Given entries:
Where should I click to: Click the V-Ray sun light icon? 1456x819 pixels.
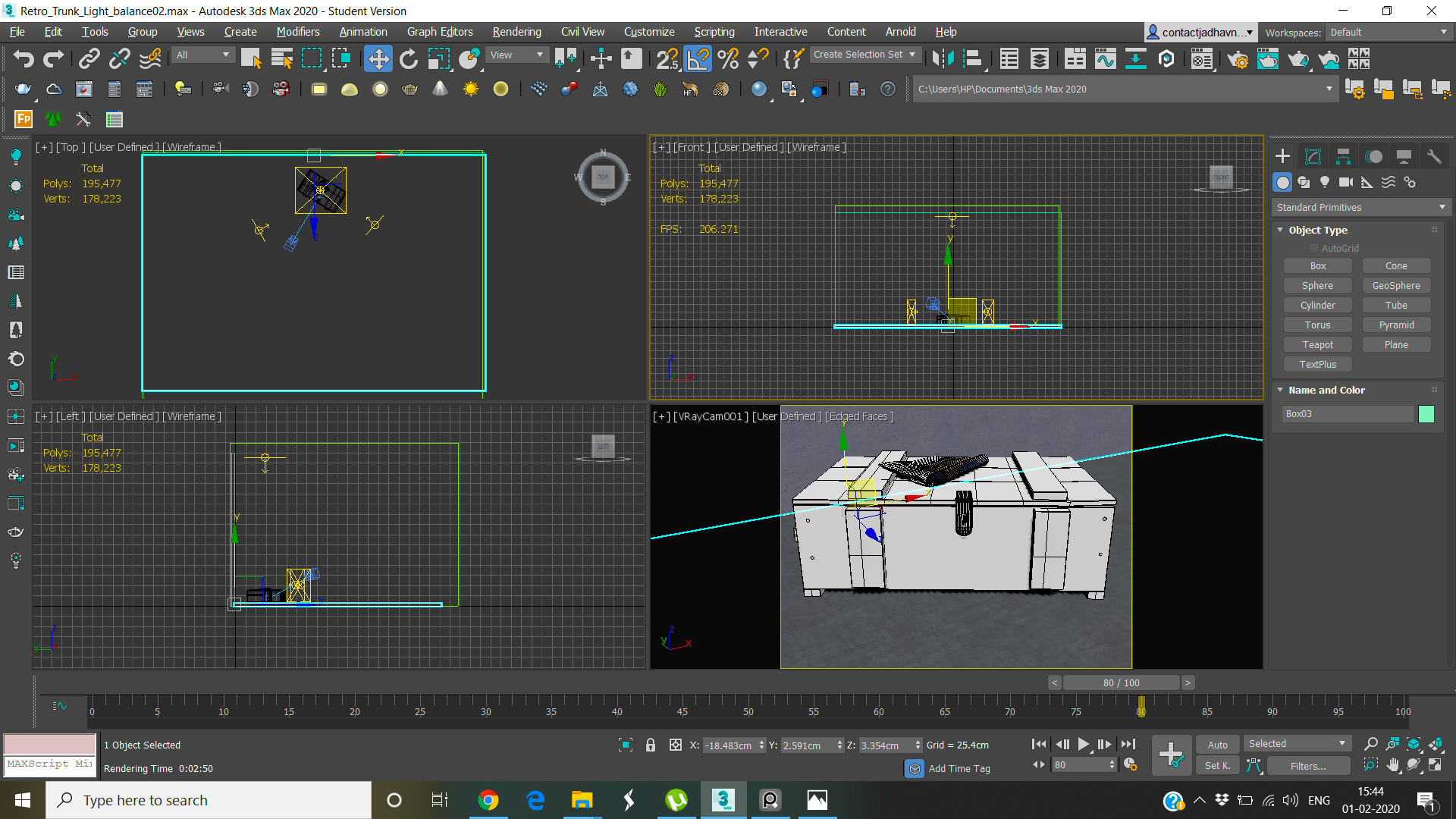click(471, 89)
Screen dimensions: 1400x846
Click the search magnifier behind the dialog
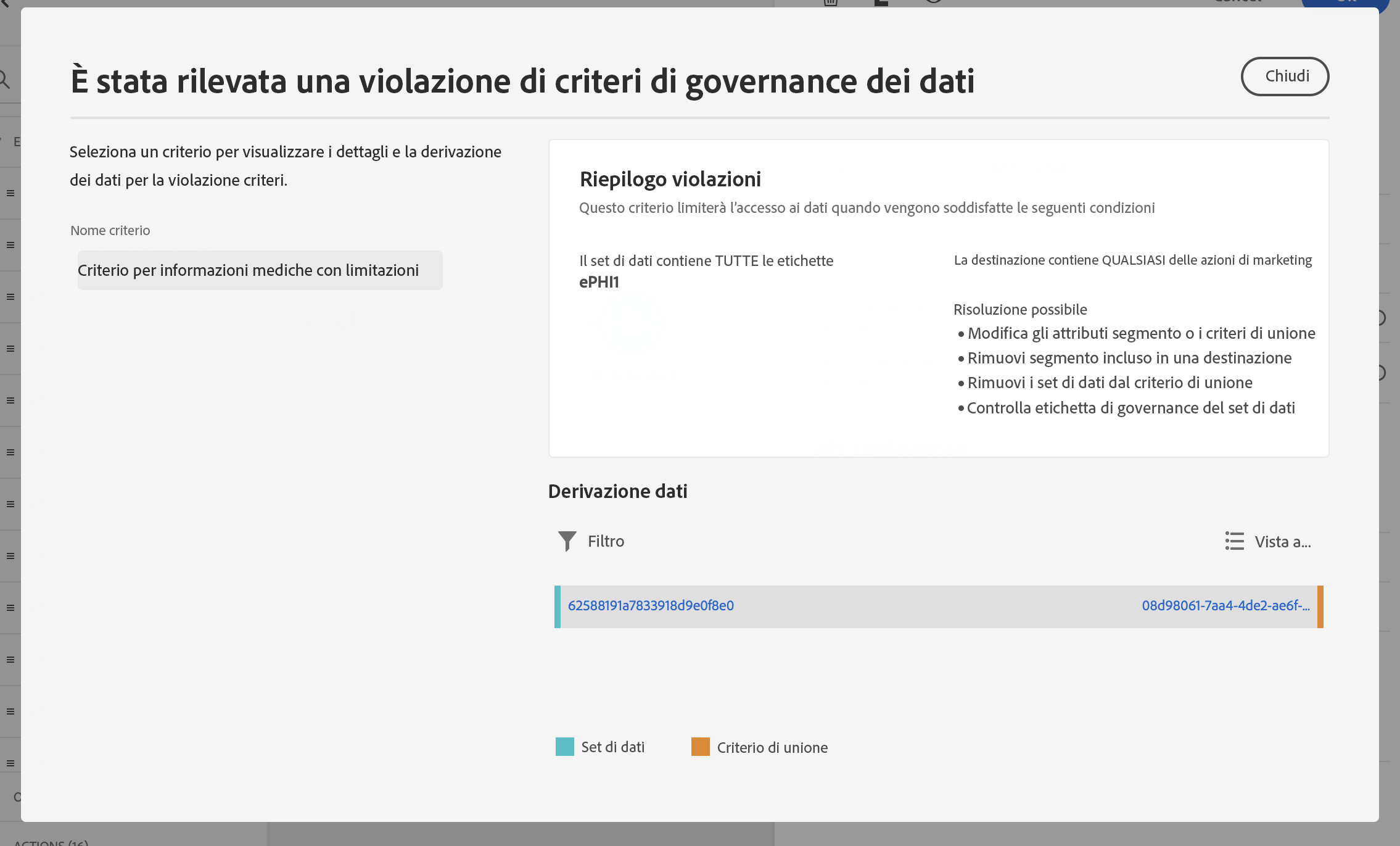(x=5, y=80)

Task requirements:
Once the pictures are set aside, give every line above again without alteration.

Task answer:
Where should I click to: Click the V-Ray sun light icon? 1456x819 pixels.
click(471, 89)
Screen dimensions: 1400x846
Click the search magnifier behind the dialog
(x=5, y=80)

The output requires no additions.